Évaluation du COSEPAC :
L’évaluation ou la réévaluation de la situation d’une espèce sauvage par le COSEPAC, basée sur le rapport de situation sur l’espèce que le COSEPAC a soit fait préparer ou a reçu à l’appui d’une demande.
Gazette du Canada :
La Gazette du Canadaest un des moyens permettant aux Canadiennes et aux Canadiens d’avoir accès aux lois et aux règlements. Il s’agit du « journal officiel » du gouvernement du Canada depuis 1841. Les ministères et les organismes gouvernementaux ainsi que le secteur privé ont l’obligation de publier certaines informations dans la Gazette du Canada. Les avis et les règlements proposés sont publiés dans la Partie I de la Gazette du Canada et les règlements officiels sont publiés dans la Partie II de la Gazette du Canada.
Gouverneur en conseil :
Le gouverneur général du Canada agit selon les recommandations du Conseil privé de la Reine du Canada, le conseil exécutif officiel qui donne l’effet légal aux décisions du cabinet qui auront la force de la loi.
Individu :
Individu d’une espèce sauvage, vivant ou mort, à toute étape de son développement, y compris les larves, le sperme, les œufs, les embryons, les semences, le pollen, les spores et les propagules asexuées.

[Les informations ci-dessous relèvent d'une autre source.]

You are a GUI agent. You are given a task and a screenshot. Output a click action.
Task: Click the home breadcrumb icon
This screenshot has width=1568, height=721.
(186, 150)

Reclassification à la hausse :
Une révision du statut d’une espèce inscrite sur l’annexe 1 à une catégorie de risque plus élevée. La révision du statut d’une espèce inscrite sur l’annexe 1 à une catégorie de risque plus basse serait une reclassification à la baisse.

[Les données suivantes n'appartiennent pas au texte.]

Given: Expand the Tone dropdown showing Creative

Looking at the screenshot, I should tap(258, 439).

Registre public des espèces en péril :
Élaboré comme service en direct, le Registre public des espèces en péril  est accessible au public depuis la promulgation de la Loi sur les espèces en péril (LEP). Le site Web donne aux utilisateurs un accès facile aux documents et à l’information liés à la LEP en tout temps et à partir de tout lieu ayant un accès Internet.
REIR :
Résumé de l’étude d’impact de la réglementation. Il s’agit d’une description d’une proposition réglementaire qui fournit une analyse de l’impact prévu de chaque initiative réglementaire et accompagne un décret.
Territoire domanial :
Comprend toutes les terres qui appartiennent au gouvernement fédéral, les eaux intérieures et la mer territoriale du Canada, ainsi que les réserves et les autres terres qui ont été mises de côté à l’usage et au profit d’une bande en application de la Loi sur les Indiens.